# Provided records
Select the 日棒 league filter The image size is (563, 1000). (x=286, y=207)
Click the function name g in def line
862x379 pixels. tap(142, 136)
--
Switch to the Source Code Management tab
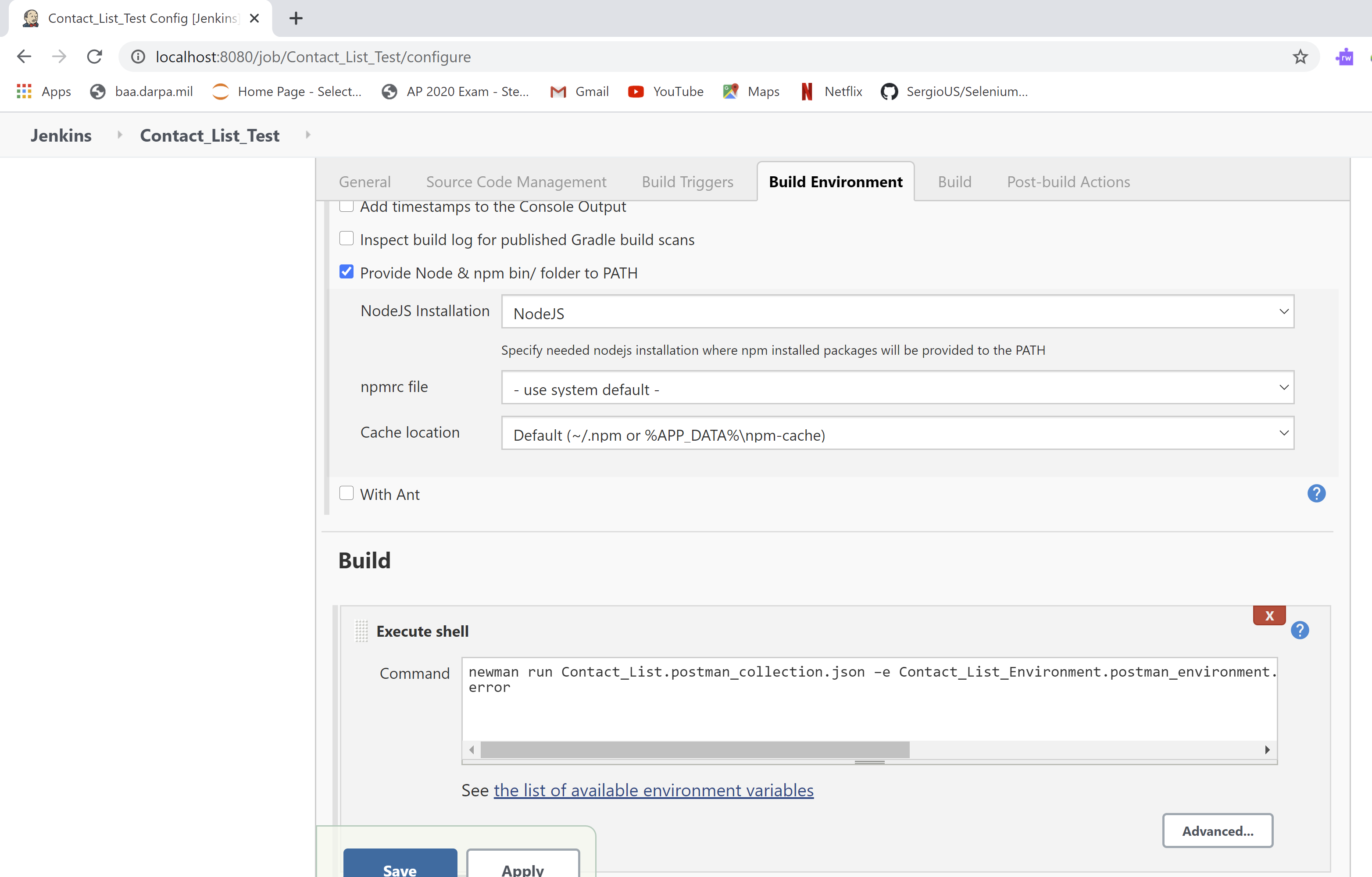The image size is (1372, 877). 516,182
---
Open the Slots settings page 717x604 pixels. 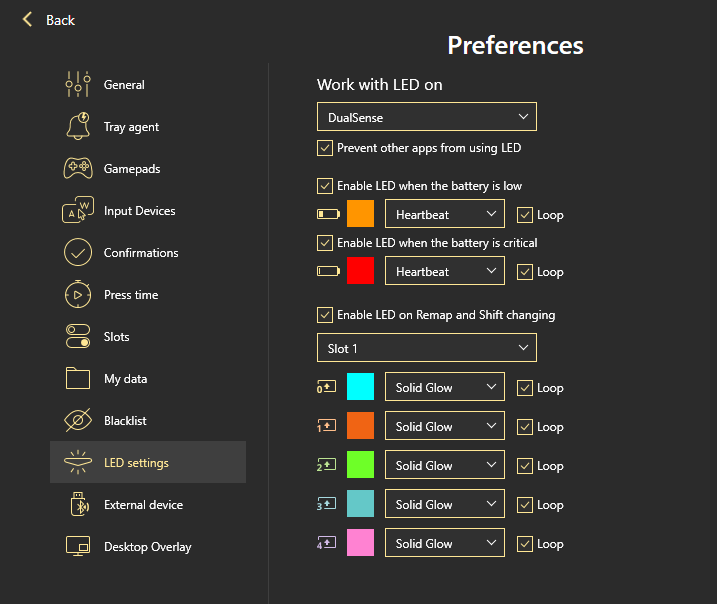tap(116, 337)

# Do this
Please retype the listing from the line containing "Select the 日棒" up to and including the line containing "862x379 pixels. tap(142, 136)".

# Written solution
Select the 日棒 league filter The image size is (563, 1000). (x=286, y=207)
Click the function name g in def line
862x379 pixels. tap(142, 136)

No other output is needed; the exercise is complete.